The default username length is not set anymore in the default import configuration file. Instead it is calculated from the UCRV ucsschool/username/max_length. The maximum length of a students username is also now always calculated. Both the default and the students values are explicitly set in the import configuration, so they end up in the logfile.

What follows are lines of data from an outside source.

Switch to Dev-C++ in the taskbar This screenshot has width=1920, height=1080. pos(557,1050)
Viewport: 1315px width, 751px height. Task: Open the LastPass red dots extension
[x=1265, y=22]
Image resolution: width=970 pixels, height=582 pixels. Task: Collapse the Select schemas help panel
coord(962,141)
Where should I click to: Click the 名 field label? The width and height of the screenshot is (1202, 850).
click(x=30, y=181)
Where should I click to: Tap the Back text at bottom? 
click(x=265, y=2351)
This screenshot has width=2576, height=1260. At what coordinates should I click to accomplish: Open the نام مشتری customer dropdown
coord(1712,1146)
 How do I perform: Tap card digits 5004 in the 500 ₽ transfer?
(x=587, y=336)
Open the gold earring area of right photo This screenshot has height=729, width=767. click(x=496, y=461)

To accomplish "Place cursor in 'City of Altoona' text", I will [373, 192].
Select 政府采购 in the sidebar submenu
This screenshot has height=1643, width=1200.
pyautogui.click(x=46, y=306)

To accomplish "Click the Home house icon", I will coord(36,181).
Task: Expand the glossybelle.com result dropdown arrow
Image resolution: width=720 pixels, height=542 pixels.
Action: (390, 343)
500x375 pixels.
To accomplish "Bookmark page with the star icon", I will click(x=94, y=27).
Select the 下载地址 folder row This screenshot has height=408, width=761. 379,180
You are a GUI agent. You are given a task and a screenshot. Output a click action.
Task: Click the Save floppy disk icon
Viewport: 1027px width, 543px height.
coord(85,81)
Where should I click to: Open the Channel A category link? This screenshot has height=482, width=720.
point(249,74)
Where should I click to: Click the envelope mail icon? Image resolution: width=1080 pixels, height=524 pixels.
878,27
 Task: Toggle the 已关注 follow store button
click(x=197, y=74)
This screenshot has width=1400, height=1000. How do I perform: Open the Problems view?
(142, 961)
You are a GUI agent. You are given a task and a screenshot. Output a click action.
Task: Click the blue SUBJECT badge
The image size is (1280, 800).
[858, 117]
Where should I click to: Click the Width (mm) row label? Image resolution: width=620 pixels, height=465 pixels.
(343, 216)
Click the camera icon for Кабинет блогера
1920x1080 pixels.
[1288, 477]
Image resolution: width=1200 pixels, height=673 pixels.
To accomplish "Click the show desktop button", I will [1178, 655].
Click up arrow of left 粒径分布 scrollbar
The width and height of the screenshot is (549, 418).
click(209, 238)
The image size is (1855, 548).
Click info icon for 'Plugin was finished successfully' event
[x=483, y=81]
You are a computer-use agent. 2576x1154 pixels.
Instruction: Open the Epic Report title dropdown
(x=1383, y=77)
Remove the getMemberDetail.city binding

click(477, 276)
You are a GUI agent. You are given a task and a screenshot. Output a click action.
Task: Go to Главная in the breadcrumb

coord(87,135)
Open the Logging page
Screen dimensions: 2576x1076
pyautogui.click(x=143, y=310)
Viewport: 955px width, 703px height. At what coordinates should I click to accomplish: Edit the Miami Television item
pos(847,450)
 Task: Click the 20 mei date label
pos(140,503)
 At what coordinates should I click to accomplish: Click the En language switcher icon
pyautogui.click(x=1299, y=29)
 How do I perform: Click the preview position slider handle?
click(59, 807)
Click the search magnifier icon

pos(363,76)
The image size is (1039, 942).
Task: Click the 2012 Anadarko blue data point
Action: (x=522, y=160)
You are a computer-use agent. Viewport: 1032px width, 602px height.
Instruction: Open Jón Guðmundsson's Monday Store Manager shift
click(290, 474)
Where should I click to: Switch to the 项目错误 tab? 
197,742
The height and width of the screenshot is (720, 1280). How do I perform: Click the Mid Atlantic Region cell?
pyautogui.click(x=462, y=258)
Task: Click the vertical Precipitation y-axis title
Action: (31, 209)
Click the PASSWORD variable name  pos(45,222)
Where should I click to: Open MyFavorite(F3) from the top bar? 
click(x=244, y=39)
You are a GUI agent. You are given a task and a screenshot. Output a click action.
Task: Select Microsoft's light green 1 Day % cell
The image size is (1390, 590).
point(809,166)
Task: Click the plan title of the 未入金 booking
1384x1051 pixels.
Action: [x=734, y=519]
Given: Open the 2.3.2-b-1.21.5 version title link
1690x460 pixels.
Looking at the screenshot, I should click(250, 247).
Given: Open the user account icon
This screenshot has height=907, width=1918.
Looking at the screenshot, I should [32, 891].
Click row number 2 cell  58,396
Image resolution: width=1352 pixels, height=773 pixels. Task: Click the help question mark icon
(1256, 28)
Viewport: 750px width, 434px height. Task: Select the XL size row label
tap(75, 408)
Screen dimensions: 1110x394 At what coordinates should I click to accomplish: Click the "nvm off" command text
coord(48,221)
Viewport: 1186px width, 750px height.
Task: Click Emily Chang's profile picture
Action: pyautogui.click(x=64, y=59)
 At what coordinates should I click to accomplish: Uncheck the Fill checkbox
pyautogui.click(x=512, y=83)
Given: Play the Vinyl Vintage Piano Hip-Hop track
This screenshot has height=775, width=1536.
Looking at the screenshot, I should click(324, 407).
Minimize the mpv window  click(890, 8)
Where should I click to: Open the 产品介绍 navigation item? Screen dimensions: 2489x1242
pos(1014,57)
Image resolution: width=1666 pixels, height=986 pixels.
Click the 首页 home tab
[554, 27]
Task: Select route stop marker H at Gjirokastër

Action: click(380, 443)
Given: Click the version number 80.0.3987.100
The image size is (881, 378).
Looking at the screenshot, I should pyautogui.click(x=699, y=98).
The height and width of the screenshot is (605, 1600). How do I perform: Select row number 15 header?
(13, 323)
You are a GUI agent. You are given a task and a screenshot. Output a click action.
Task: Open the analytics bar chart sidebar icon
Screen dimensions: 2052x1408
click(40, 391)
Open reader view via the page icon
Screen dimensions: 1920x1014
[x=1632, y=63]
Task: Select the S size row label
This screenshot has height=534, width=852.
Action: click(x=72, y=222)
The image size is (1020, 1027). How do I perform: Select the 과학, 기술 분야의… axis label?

[4.4] 34c848ddd Bug #47222: always calculate username_max_length for default and student
[4.4] 42d25619f Bug #47222: handle username_max_length changes
[4.4] 1ebbcc4b0 Bug #47222: improve documentation
[4.4] c673892a1 Bug #47222: advisory update

ucs-school-import (17.0.6-13)
ucs-test-ucsschool (6.0.0-51)
Comment 12 Jürn Brodersen univentionstaff 2019-05-08 11:53:44 CEST
What I tested:
ucrv ucsschool/username/max_length default is 20 -> OK
wizard respects ucrv ucsschool/username/max_length -> OK
username->max_length->default -> works for all roles -> OK
username->max_length->student -> overrides default -> OK
username->max_length->* -> can't be bigger than ucrv ucsschool/username/max_length -> OK

Doku -> OK
YAML -> OK

-> Verified
Comment 13 Sönke Schwardt-Krummrich univentionstaff 2019-05-08 22:26:29 CEST
UCS@school 4.4 v2 has been released.

https://docs.software-univention.de/changelog-ucsschool-4.4v2-de.html

If this error occurs again, please clone this bug.